EU, lidstaten en VS sturen geen bewindspersonen naar OVSE-bijeenkomst in Kiev (en)

Met dank overgenomen van EUobserver (EUOBSERVER) i, gepubliceerd op woensdag 4 december 2013, 9:26.
Auteur: Andrew Rettman

BRUSSELS - The EU foreign service, most of the Union's big member states and the US are not sending top people to an OSCE meeting in Kiev on Thursday (5 December).

A spokeswoman for the EU foreign service chief, Catherine Ashton i, said her political director, Helga Schmid, will go instead.

France, Germany, the UK and Poland, whose foreign minister, Radek Sikorski, helped to mastermind a recently defunct EU-Ukraine treaty, are planning to send deputies.

US secretary of state John Kerry i on Tuesday also announced he will skip the meeting.

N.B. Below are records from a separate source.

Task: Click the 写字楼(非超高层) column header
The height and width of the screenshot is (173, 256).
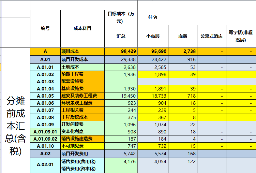Action: coord(241,36)
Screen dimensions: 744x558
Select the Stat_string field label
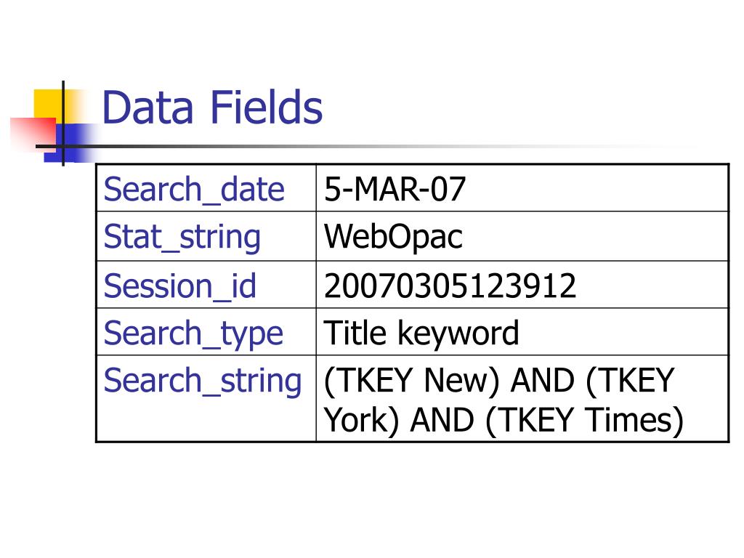click(182, 237)
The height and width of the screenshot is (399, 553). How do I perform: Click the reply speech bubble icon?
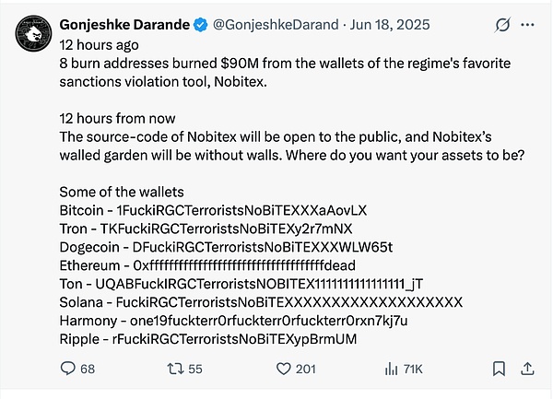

Ukraine is hosting the yearly event in its role as the current presidency of the Vienna-based pro-democracy club.

The meeting comes amid mass-scale protests and police violence in Kiev following Ukrainian President Viktor Yanukovych's decision not to sign the EU association treaty.

Opposition parties in the Ukrainian parliament on Tuesday failed to get enough votes to call a motion of no confidence.

Yanukovych's Prime Minister, Mykola Azarov, apologised for police beatings, but also threatened further violence. "We extended our hand to you … If we meet with a fist, I’m telling you - we’ve got enough forces," he said.

The big EU countries frequently send deputies to OSCE ministerials.

Ashton did go to the last meeting, in Dublin in 2012.

Her spokeswoman told EUobserver on Wednesday her absence in Kiev has nothing to do with political developments in Ukraine.

"The high representative is meeting with Serbian and Kosovar leaders in Brussels. There is very little time, because she is to file a report on progress in the EU-facilitated dialogue [on Kosovo-Serb relations] for a general affairs council in two weeks time," Maja Kocjiancic said.

Kerry's decision is a calculated snub, however.

The US envoy was due to go to Kiev, but is now going to Moldova instead.

A US official told press on Tuesday he changed his mind because Moldova initialed an EU treaty last week. "Had that been the case with Ukraine, it would have been a tougher decision whether to go to the OSCE, but since that didn’t happen, we’re going where the European decisions were made," she said.

An EU diplomat told EUobserver that, on this occasion, the EU absentees also want to send a message that Yanukovych has lost Western support.

"He needs Western attention to counter pressure from Russia. But we should not be giving him any presents at this stage," the contact said.

Nato countries' foreign ministers in Brussels on Tuesday condemned Ukraine violence in a joint statement.

The OSCE itself has also criticised Yanukovych for what appear to be targeted beatings of foreign journalists in Kiev.

Some EU diplomats believe Yanukovych might still change his mind and sign the EU pact, for instance, in the margins of an EU summit in Brussels on 19 December, or at an EU-Ukraine summit in March.

Yanukovych's deputy PM is also drafting a detailed proposal for how much extra money Ukraine wants from the EU in return for a change of heart.

He is due to visit the EU capital in the next few days or weeks, but the date is not yet fixed.